The geriatric population is the fastest growing segment of our society, and this population is very heterogeneous [1, 2]. Pain is common among the elderly since they are more likely to suffer from arthritis, bone and joint disorders, and other chronic conditions [3]. Paracetamol is the most commonly used analgesic for acute and mild-to-moderate pain and is available without prescription [4–7] and is the first-line analgesic in Denmark [8] used as a maximum of four grams per day [9]. Elderly patients are often underrepresented or not included in clinical trials [10], and patients admitted to departments of geriatric medicine are assumed to be more frail and in greater risk of adverse events as they often are treated with concomitant medication due to associated diseases [11, 12]. These patients are often more vulnerable due to age-related changes in pharmacokinetics and pharmacodynamics [13]. This may lead to an increased risk of acquiring potential toxicity and drug-drug interactions (DDIs) [10, 12]. Furthermore, it has been demonstrated that age and sex are important factors affecting the pharmacokinetics of paracetamol. This results in higher concentrations of paracetamol with increased age and particularly elderly female patients [14]. Despite these findings, recommendation for reducing the maximum daily dosage (4 grams) in elderly patients has not been assessed to be necessary [2, 8, 15].

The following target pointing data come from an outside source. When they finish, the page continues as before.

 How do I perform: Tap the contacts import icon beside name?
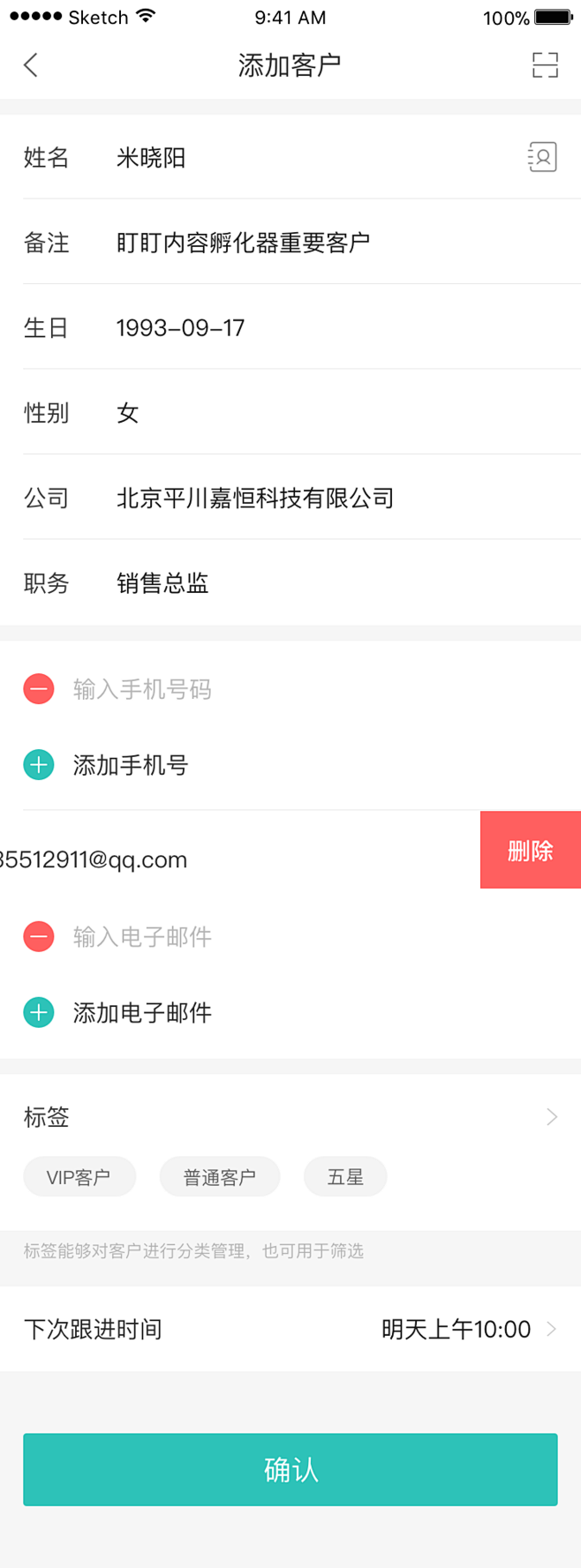pyautogui.click(x=542, y=157)
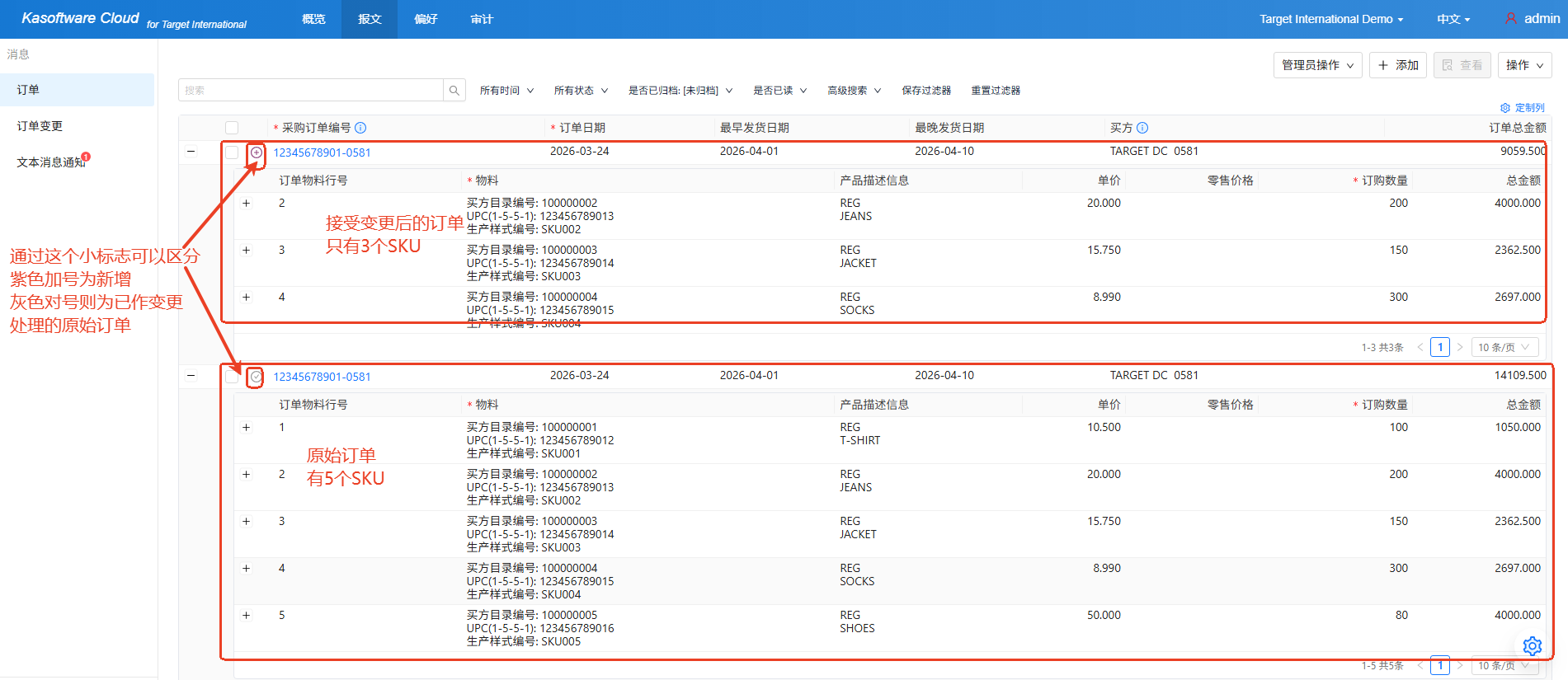Click the 添加 button

pyautogui.click(x=1398, y=65)
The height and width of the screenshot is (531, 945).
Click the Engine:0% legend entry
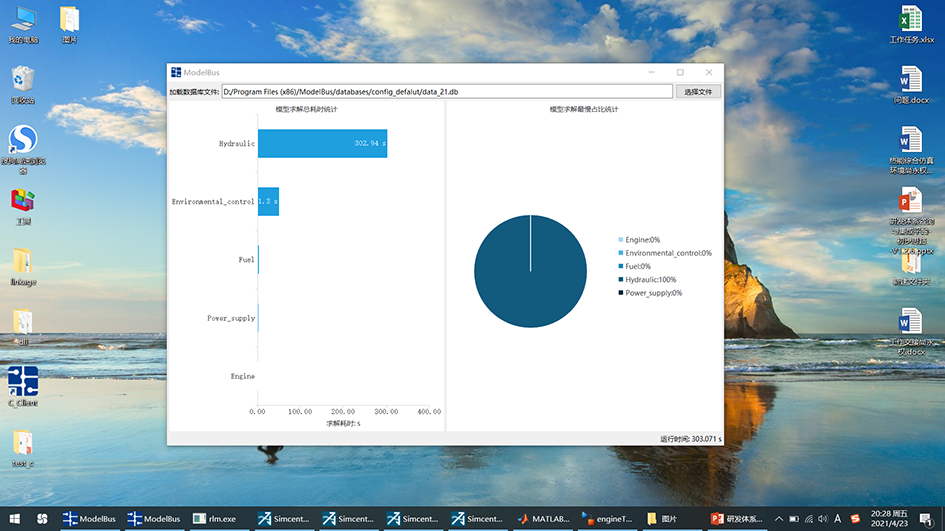point(641,240)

Several studies have reported and investigated pDDIs with paracetamol and the anticoagulant warfarin [16–21]. This interaction is assumed to be a pharmacokinetic interaction [19], resulting in a reduction of warfarin clearance [22] and hence increasing international normalized ratio (INR). This may lead to life-threatening bleeding. One such fatal DDI was reported in a Danish case report in 2015, when an 83-year-old man suffering from atrial fibrillation and back pain died from an untreatable intracerebral haemorrhage [23]. It has been suggested that decreased activity of CYP2E1 due to aging could increase the activity of paracetamol metabolised via CYP1A2 and CYP3A4 [24]. Thereby, competing with metabolism of R-warfarin which leads to inhibition of CYP2C9 that metabolizes S-warfarin. This can result in increased concentration of the S-isomer, which is five times as potent as the R-isomer [21, 24–26].

2. Aim of the Study

The aim was to investigate the use of paracetamol in elderly patients, who have been hospitalized in a department of geriatric medicine at a secondary hospital providing comprehensive health services. The focus was to identify the number of patients at risk of pDDIs with paracetamol and to provide a follow-up assessment of the clinical impact hereof by thoroughly investigating the patients’ journals.

3. Method

3.1. Settings

The Department of Geriatric Medicine at Bispebjerg Hospital is a department with the capacity of 28 beds and a coverage area of appr. 400,000 citizens in an area that is part of greater Copenhagen and with a very diverse population. The department has a yearly admission of appr. 900 patients per year, whereas appr. 60% is admitted directly from the emergency department. Data for all admitted patients during appr. 5 weeks were collected and reviewed (in the period 1st of September to 10th of October 2016).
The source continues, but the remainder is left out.